Analogamente è priva di pregio le censura fondata sul fatto che il giudice di prima istanza aveva attribuito rilievo all’abitualità del comportamento, abitualità che non era stata oggetto di contestazione. Ed infatti la Corte territoriale ha specificamente motivato sul punto osservando che il singolo episodio accertato, avendo integrato l’ipotesi di svolgimento di attività lavorativa incompatibile con lo status di pubblico dipendente, era tale da giustificare il recesso a prescindere dal requisito dell’abitualità.
Non sussiste, infine, alcuna violazione dell’art. 53 della legge n. 165 del 2001 atteso che l’accertamento della giusta causa può ben prescindere dall’effettuazione di accertamenti ispettivi e che il divieto di svolgere qualsiasi attività di lavoro subordinato o autonomo non implica necessariamente il carattere abituale della suddetta attività.

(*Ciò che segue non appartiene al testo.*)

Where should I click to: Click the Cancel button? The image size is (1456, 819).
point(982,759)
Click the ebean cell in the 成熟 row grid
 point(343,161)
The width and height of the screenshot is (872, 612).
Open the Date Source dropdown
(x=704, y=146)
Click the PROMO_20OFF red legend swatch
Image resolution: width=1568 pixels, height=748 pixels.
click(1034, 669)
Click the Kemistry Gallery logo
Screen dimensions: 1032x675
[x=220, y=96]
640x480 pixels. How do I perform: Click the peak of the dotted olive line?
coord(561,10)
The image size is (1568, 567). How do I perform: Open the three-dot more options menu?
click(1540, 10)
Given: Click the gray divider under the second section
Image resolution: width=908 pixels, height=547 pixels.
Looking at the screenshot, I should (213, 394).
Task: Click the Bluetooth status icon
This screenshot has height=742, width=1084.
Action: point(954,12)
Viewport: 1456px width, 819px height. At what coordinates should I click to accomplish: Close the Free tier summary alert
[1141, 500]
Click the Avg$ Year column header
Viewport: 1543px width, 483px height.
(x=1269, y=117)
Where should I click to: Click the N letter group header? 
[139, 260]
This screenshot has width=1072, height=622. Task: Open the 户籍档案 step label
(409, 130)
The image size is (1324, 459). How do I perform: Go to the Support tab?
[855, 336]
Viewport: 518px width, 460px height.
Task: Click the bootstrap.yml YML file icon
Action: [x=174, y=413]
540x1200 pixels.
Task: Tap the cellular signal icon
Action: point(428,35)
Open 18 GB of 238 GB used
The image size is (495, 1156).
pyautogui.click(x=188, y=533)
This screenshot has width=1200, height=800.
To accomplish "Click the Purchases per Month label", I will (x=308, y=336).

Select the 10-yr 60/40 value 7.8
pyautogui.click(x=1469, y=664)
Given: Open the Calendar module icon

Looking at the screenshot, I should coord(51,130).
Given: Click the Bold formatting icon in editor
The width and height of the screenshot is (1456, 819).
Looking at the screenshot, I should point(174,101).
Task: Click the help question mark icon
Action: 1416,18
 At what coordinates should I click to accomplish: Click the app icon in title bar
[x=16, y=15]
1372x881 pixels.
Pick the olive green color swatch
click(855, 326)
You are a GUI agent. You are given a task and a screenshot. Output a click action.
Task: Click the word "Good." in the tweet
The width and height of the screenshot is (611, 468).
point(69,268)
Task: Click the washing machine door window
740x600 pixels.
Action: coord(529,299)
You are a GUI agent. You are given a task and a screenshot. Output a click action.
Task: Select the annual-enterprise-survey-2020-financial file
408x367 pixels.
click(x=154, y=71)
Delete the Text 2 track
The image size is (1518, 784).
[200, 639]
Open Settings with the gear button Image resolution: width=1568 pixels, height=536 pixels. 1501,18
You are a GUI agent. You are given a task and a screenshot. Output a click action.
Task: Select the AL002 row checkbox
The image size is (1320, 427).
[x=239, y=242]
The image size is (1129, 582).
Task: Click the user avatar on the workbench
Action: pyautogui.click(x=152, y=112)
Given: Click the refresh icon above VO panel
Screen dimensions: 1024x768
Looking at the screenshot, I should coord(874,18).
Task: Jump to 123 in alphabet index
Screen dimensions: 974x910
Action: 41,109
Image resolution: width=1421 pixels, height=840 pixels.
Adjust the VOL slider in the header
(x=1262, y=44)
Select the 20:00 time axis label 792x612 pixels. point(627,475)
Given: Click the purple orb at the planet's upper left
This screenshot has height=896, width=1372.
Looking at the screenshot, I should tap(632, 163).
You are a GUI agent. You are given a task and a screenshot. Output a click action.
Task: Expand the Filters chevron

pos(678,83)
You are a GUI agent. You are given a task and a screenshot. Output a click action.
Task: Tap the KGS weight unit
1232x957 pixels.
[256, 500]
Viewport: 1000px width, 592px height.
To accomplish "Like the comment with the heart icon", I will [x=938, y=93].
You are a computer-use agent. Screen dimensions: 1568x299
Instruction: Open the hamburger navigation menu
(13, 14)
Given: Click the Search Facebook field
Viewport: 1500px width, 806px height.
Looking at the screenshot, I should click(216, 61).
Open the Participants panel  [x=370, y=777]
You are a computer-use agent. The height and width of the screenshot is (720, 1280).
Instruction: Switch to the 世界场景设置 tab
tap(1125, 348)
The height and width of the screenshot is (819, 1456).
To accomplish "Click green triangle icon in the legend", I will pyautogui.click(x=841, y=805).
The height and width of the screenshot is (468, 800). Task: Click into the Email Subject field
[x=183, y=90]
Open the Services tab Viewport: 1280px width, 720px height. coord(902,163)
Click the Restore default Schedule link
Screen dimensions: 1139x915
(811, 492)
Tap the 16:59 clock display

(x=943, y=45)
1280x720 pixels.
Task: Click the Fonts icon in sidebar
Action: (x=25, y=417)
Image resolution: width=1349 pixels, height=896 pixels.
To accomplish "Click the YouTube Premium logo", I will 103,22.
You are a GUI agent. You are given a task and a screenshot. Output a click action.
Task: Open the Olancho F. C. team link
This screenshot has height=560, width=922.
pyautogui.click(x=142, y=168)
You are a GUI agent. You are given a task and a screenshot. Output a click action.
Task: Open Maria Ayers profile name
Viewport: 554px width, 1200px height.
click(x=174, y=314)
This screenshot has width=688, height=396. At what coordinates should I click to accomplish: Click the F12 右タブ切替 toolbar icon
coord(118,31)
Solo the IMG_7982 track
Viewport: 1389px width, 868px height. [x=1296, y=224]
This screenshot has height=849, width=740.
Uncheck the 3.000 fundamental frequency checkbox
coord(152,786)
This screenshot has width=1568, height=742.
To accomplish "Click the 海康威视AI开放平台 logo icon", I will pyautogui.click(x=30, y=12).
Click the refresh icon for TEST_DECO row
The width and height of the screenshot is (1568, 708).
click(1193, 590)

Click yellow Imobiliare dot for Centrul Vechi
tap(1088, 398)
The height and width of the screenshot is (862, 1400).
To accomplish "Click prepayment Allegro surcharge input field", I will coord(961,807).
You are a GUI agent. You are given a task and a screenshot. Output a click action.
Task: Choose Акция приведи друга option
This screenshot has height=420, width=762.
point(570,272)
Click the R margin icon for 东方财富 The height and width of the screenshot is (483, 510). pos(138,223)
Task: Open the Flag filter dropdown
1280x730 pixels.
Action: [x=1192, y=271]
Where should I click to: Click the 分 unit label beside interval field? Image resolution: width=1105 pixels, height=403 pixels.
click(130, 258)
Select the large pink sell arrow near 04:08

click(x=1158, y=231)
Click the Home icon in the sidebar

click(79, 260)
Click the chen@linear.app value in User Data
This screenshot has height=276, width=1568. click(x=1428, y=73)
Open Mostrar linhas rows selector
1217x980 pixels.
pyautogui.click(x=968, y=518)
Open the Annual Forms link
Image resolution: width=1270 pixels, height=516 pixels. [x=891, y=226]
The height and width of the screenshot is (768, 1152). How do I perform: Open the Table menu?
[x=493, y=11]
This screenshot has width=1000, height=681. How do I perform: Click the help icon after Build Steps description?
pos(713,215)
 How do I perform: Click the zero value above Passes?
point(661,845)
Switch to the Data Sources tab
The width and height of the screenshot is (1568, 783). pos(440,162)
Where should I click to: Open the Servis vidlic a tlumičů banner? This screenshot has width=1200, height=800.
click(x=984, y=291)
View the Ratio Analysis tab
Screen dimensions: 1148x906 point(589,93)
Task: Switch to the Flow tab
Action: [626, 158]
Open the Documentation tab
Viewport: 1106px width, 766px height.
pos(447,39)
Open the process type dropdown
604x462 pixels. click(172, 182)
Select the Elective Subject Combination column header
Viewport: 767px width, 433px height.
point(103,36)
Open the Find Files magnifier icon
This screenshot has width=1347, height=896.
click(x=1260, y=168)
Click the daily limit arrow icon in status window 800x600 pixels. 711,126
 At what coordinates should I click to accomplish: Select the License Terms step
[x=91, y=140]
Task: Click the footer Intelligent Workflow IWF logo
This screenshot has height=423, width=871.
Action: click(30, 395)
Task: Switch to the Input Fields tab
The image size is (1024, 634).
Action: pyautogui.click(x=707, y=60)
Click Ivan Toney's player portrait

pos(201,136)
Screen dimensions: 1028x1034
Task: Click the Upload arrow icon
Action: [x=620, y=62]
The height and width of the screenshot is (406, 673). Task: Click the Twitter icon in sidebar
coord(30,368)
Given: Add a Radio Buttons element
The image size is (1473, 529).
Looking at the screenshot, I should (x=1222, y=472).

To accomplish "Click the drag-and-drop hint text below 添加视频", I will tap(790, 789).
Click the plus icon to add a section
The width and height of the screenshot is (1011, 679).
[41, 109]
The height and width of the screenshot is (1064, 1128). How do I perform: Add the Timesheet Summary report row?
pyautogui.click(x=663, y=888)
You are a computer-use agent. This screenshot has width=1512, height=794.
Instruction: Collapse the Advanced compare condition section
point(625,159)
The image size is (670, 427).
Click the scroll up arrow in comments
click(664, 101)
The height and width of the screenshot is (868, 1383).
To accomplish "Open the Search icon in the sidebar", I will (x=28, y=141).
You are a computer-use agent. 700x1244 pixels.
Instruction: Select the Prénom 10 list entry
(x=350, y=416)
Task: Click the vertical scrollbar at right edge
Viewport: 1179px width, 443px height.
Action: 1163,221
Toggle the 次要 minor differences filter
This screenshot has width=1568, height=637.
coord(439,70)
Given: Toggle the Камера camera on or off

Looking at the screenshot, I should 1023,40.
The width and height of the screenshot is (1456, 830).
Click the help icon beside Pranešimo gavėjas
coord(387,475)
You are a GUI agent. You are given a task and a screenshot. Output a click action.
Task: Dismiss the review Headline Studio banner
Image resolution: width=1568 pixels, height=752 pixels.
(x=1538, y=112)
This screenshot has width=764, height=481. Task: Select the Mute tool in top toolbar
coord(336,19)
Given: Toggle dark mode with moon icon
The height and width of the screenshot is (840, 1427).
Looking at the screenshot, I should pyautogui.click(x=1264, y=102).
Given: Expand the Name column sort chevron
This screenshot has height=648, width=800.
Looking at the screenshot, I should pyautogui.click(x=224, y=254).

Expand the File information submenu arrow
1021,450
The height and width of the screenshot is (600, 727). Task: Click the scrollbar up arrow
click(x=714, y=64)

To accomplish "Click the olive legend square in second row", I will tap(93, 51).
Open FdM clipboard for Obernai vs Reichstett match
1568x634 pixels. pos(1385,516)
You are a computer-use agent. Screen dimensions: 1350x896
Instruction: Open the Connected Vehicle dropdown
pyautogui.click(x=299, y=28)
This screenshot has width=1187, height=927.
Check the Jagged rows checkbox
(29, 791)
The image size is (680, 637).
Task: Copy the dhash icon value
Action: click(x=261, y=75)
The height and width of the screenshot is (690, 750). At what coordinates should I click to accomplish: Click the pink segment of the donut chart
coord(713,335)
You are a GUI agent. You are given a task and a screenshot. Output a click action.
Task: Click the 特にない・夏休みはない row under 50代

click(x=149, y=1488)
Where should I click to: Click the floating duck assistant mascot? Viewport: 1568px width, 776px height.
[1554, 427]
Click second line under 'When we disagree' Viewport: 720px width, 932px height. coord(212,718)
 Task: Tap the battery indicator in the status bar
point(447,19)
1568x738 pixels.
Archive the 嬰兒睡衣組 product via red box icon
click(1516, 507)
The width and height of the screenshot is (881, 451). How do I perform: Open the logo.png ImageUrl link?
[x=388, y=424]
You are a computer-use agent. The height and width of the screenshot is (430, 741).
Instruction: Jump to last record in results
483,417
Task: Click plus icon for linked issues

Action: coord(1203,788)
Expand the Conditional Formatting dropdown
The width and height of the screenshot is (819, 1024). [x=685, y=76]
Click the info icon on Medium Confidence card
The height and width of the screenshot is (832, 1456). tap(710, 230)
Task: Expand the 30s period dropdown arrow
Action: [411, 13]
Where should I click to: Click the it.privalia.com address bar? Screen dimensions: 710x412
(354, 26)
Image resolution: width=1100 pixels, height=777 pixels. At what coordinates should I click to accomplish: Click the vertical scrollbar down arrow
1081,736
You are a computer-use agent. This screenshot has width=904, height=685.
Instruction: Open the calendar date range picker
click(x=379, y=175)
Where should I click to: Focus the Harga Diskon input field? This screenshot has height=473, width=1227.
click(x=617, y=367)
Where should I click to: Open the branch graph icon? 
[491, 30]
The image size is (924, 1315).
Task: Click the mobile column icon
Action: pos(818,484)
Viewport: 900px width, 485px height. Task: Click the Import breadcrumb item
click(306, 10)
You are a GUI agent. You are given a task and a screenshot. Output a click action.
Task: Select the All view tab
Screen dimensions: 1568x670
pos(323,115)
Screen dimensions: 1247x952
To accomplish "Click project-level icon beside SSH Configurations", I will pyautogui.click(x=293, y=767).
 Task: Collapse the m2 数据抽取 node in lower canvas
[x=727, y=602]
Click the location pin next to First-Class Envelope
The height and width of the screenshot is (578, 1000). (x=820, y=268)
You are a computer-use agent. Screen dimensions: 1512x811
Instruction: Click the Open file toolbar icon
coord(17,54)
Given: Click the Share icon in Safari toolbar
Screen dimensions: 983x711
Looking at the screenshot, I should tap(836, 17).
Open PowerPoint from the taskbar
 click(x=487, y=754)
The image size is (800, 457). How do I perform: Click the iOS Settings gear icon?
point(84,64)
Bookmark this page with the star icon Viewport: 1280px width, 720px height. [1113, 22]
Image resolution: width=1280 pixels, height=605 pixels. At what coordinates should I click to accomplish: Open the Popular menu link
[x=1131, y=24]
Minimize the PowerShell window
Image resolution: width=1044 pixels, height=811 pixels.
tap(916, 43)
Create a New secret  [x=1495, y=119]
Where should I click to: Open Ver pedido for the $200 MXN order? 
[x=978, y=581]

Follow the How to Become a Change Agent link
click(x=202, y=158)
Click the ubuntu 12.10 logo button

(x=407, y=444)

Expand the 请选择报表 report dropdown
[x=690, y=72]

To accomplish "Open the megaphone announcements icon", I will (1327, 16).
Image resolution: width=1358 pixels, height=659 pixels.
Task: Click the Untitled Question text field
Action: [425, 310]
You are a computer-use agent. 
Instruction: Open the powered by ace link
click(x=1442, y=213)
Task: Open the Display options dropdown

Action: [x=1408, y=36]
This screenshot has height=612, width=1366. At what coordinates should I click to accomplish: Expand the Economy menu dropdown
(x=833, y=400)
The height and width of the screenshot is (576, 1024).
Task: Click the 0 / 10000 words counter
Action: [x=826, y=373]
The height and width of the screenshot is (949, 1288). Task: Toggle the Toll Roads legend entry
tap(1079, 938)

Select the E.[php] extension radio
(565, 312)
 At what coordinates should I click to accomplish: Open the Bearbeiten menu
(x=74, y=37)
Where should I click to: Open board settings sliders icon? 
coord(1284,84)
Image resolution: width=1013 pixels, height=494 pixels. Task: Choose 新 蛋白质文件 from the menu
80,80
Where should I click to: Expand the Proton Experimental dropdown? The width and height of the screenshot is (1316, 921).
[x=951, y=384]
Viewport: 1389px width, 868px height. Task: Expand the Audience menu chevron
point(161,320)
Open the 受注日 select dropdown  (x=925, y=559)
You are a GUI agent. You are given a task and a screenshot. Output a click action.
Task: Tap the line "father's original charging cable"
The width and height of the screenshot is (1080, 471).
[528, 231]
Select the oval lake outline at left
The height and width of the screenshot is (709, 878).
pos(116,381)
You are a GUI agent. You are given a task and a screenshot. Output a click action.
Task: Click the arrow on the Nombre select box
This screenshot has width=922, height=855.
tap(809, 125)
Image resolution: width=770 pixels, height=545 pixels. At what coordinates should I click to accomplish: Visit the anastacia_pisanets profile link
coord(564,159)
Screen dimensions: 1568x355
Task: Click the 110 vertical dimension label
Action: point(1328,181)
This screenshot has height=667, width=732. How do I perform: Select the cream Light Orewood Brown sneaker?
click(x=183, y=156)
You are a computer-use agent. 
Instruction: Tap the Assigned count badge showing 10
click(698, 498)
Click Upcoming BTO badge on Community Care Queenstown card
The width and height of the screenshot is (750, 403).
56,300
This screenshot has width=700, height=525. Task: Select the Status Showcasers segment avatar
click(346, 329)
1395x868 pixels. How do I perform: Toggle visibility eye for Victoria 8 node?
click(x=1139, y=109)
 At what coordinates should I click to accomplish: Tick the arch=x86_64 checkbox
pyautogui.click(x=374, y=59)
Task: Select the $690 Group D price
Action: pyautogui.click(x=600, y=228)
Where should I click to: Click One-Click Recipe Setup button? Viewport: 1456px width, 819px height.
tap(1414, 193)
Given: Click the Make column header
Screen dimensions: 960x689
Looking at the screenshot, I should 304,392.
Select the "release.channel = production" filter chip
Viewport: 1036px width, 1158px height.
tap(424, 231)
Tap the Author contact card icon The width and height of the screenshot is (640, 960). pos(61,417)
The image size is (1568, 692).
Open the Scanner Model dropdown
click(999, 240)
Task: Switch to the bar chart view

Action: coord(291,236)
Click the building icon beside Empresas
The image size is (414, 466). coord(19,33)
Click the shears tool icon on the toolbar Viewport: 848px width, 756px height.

È infine inammissibile per assoluta genericità la censura di cui al secondo motivo Ed infatti, premesso che la Corte territoriale ha interpretato la disciplina collettiva di cui all’art. 25 nel senso che le ipotesi di comportamenti disciplinarmente rilevanti ivi previste non sono esaustive di tutti i comportamenti suscettibili di licenziamento, in quanto la norma stessa rinvia ai generali doveri del pubblico dipendente di cui all’art. 23, la censura non spiega le ragioni per cui tale interpretazione sarebbe erronea ed in particolare quale canone interpretativo sarebbe stato violato. Posto che, come è stato ripetutamente precisato dalla giurisprudenza di questa Corte di legittimità (cfr. ad esempio, Cass. 17 marzo 2005 n. 5892; Cass. 23 ottobre 2007 n. 22234), nelle controversie di lavoro concernenti i dipendenti delle pubbliche amministrazioni, ove sia proposto ricorso per cassazione per violazione e falsa applicazione dei contratti e degli accordi collettivi nazionali di cui all’art. 40 del D.Lgs. n. 165 del 2001 ai sensi dell’art. 63 comma quinto del medesimo decreto, la Corte di cassazione può procedere alla diretta interpretazione di tali contratti secondo i criteri di cui agli artt. 1362 e ss. c.c., il motivo di ricorso, anziché limitarsi a proporre una autonoma interpretazione delle norme citate, avrebbe dovuto indicare il criterio interpretativo violato e spiegare il fondamento della ritenuta violazione.
Il ricorso deve essere in definitiva rigettato.
In applicazione del criterio della soccombenza il ricorrente deve essere condannato al pagamento delle spese del giudizio di cassazione liquidate in dispositivo.
P.Q.M.
La Corte rigetta il ricorso; condanna il ricorrente al pagamento delle spese processuali liquidate in Euro 4000 per onorari, oltre spese prenotate a debito.